Europarl spoken parallel corpus

The Europarl parallel corpus

The Europarl corpus is a parallel corpus created from the European Parliament Proceedings in the official languages of the EU. It includes 21 European languages: Romanic (French, Italian, Spanish, Portuguese, Romanian), Germanic (English, Dutch, German, Danish, Swedish), Slavik (Bulgarian, Czech, Polish, Slovak, Slovene), Finni-Ugric (Finnish, Hungarian, Estonian), Baltic (Latvian, Lithuanian), and Greek. The corpus was repeatedly expanded with a final size of around 60 million words per language. Texts are from the period April 1996 – November 2011 (depending on the specific language pair) and it corresponds to the Europarl corpus version 7.

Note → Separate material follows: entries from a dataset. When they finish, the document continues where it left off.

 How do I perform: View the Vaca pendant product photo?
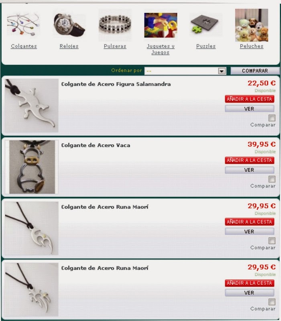tap(32, 167)
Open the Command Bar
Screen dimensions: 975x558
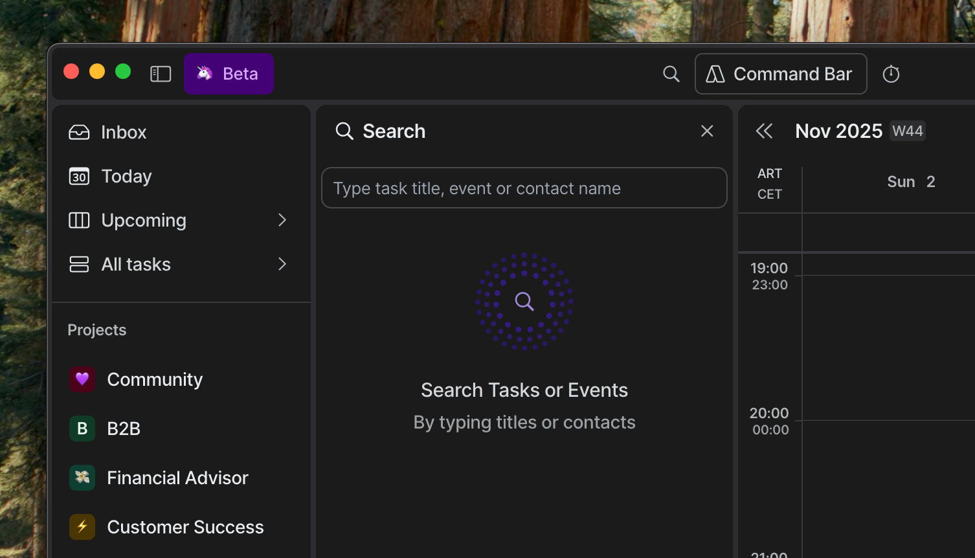click(x=780, y=74)
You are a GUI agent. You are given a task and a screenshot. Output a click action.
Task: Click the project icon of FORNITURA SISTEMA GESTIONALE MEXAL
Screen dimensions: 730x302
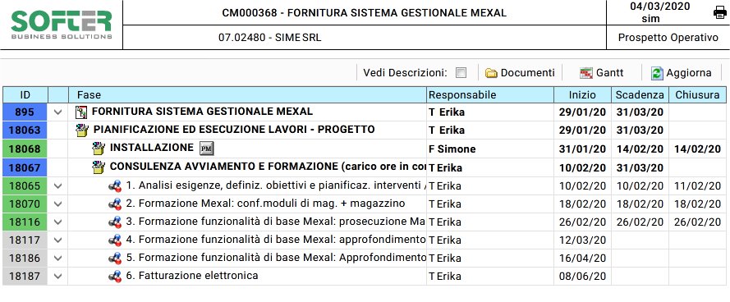coord(81,112)
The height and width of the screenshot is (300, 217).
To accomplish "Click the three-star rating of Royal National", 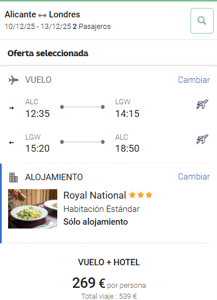I will [141, 195].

Most languages of the Europarl corpus were processed with the TreeTagger tool and thus there are available lemmas and part-of-speech tags in corpora.

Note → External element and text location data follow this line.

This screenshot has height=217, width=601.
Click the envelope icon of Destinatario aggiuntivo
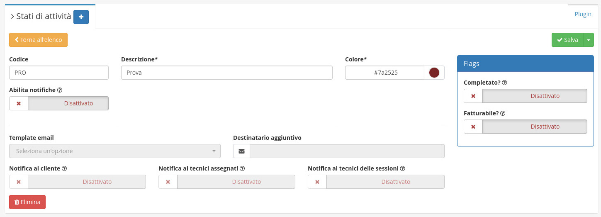point(241,151)
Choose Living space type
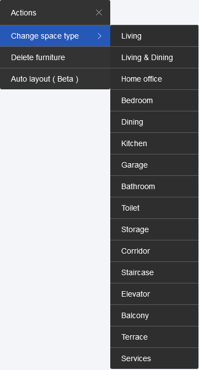Screen dimensions: 199x370 [154, 36]
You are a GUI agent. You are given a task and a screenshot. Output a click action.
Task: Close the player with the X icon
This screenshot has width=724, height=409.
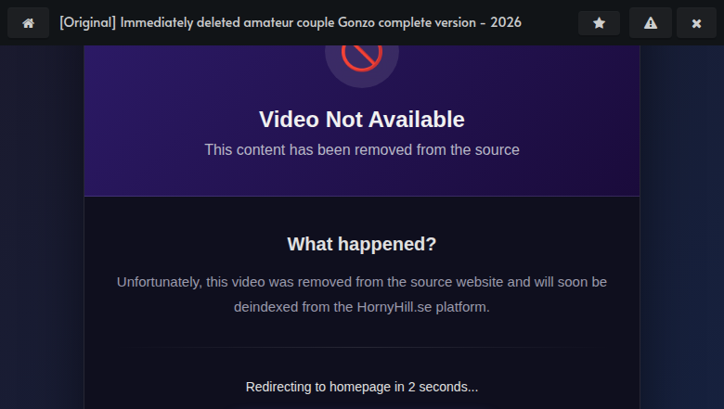(696, 22)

Corpus data and more information can be found on the official website http://www.statmt.org/europarl/

Tools to work with Europarl parallel corpora

A complete set of Sketch Engine tools is available to work with the Europarl spoken parallel corpora to generate:

word sketch – collocations categorized by grammatical relations
thesaurus – synonyms and similar words for every word
keywords – terminology extraction of one-word and multi-word units
word lists – lists of nouns, verbs, adjectives etc. organized by frequency
n-grams – frequency list of multi-word units
concordance – examples in context
text type analysis – statistics of metadata in the corpus

Changelog

version 7 TreeTagger (spring 2015)

corpus tagged by TreeTagger

version 7.0 (May 2012)

A further expanded and improved version of the corpus was released on 15th May 2012.

version 5.0 (May 2010)

A corpus further expanded and improved version of the earlier version was released on 20th January 2010.

Bibliography

Koehn, P. (2005, September). Europarl: A parallel corpus for statistical machine translation. In MT summit (Vol. 5, pp. 79-86).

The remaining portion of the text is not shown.